[Click-target data]
▶

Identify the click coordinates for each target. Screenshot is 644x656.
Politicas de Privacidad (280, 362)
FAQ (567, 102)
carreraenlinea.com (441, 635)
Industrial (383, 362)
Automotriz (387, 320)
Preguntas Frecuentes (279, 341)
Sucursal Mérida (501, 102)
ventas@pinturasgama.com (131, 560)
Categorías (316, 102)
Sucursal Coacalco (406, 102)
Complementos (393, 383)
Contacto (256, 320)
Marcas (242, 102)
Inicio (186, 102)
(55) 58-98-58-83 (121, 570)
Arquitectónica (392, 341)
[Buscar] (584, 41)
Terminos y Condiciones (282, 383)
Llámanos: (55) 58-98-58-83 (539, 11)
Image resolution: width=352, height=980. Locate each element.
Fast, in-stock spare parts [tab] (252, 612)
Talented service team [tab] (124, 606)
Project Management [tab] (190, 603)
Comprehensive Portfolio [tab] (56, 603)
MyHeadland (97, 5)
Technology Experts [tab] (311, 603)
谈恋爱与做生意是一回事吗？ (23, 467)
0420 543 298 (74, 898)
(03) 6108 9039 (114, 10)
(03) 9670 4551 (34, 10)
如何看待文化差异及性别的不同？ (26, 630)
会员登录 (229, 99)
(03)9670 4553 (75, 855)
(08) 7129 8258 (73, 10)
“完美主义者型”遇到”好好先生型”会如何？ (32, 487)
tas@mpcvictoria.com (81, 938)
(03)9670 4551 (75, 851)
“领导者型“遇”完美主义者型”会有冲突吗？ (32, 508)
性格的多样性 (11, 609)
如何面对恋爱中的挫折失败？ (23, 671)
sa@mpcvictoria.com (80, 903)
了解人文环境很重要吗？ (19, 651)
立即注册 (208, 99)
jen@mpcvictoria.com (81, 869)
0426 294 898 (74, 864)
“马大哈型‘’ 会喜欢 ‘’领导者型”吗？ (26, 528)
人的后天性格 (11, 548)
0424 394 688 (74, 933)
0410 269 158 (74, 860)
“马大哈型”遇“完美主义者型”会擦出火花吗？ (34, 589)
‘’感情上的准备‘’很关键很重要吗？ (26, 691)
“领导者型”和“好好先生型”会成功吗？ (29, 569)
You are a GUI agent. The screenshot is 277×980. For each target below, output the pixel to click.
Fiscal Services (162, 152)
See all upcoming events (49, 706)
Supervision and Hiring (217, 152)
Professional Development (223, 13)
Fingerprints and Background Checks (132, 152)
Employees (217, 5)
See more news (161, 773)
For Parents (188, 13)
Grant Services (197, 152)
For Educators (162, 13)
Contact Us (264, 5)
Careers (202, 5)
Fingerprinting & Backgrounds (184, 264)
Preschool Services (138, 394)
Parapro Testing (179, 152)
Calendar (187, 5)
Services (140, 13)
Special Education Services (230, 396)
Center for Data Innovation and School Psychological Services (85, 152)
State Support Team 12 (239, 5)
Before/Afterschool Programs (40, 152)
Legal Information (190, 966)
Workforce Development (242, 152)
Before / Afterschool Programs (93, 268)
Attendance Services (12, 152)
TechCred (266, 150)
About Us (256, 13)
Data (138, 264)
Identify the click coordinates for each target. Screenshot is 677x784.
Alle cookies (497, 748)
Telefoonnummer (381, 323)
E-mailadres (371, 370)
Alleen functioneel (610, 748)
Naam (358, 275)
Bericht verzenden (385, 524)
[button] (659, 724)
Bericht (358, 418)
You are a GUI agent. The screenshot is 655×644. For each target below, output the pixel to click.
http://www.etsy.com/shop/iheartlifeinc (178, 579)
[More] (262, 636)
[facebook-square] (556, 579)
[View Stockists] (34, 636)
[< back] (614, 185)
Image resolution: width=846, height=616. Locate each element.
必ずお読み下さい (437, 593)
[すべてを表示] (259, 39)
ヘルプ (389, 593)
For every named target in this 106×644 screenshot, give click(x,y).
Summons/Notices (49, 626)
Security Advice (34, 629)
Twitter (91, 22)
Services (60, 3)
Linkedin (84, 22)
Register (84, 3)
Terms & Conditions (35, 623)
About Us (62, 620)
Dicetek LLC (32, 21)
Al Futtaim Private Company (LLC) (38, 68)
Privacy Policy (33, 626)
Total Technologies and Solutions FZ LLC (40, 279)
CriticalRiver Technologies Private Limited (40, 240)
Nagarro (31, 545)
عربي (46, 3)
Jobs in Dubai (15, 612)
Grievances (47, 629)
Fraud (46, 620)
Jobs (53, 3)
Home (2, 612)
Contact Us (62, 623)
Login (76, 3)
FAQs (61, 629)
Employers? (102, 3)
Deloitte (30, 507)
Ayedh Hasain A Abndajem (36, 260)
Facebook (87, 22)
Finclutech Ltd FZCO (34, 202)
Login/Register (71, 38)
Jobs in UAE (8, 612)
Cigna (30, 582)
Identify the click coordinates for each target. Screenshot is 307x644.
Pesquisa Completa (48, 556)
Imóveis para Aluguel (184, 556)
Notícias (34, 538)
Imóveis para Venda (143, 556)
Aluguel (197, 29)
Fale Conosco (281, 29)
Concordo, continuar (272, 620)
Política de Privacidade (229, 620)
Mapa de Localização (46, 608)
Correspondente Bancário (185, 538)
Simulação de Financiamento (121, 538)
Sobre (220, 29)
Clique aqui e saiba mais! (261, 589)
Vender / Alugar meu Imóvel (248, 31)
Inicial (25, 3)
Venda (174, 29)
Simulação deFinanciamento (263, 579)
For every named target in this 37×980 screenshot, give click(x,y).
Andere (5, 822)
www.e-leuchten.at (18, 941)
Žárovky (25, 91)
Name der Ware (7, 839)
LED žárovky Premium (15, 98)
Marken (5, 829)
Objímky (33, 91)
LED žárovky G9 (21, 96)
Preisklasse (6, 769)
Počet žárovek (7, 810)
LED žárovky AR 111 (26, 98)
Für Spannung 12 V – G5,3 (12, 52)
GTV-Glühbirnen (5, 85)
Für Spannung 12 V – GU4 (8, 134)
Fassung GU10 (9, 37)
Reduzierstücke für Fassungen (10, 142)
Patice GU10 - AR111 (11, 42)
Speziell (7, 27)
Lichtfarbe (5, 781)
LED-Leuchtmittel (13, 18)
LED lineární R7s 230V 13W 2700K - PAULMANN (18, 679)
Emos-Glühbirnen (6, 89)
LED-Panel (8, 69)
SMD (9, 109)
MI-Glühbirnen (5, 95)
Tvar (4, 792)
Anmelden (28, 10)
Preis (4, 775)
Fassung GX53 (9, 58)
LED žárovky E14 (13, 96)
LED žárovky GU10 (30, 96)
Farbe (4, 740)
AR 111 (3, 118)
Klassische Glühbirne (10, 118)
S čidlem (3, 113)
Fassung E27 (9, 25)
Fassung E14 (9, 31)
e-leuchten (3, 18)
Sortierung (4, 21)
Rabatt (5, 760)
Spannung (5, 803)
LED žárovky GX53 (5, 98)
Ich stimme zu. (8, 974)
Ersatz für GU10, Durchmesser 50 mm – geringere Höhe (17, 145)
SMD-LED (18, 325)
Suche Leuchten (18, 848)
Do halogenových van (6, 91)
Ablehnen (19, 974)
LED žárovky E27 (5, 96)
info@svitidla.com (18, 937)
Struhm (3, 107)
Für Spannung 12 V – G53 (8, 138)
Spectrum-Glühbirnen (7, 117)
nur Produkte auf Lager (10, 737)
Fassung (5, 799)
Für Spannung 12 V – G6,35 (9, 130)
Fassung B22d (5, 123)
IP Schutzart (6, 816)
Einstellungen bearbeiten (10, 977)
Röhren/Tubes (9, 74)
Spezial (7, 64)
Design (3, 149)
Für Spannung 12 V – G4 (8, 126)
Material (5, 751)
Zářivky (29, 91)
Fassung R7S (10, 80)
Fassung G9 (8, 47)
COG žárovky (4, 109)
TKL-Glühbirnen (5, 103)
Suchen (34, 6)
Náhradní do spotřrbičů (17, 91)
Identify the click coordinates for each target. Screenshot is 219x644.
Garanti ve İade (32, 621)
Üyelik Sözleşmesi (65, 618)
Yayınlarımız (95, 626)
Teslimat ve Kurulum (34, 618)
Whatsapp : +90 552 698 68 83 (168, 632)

◀

- [WHAT THE TASK REQUIRES]
Write out the records again from the line with "Bericht (358, 418)" up to and including the line with "Facebook (87, 22)", keeping every request line. Add -78 to each number in the coordinate answers.

- [SOLUTION TO THE PROBLEM]
Bericht (280, 340)
You are a GUI agent. The screenshot is 655×644. For each target below, output the pixel to click.
http://www.etsy.com/shop/iheartlifeinc (100, 501)
[More] (184, 558)
[facebook-square] (478, 501)
[View Stockists] (-44, 558)
[< back] (536, 107)
Image resolution: width=846, height=616. Locate each element.
必ずお読み下さい (359, 515)
[すべてを表示] (181, -39)
ヘルプ (311, 515)
For every named target in this 106×644 screenshot, give click(x,y).
Summons/Notices (-29, 548)
Security Advice (-44, 551)
Twitter (13, -56)
Services (-18, -75)
Linkedin (6, -56)
Register (6, -75)
Terms & Conditions (-43, 545)
About Us (-16, 542)
Dicetek LLC (-46, -57)
Al Futtaim Private Company (LLC) (-40, -10)
Privacy Policy (-45, 548)
Total Technologies and Solutions FZ LLC (-38, 201)
CriticalRiver Technologies Private Limited (-38, 162)
Nagarro (-47, 467)
عربي (-32, -75)
Jobs in Dubai (-63, 534)
Grievances (-31, 551)
Fraud (-32, 542)
Jobs (-25, -75)
Home (-76, 534)
Contact Us (-16, 545)
Login (-2, -75)
FAQs (-17, 551)
Employers? (24, -75)
Deloitte (-48, 429)
Ayedh Hasain A Abndajem (-42, 182)
Facebook (9, -56)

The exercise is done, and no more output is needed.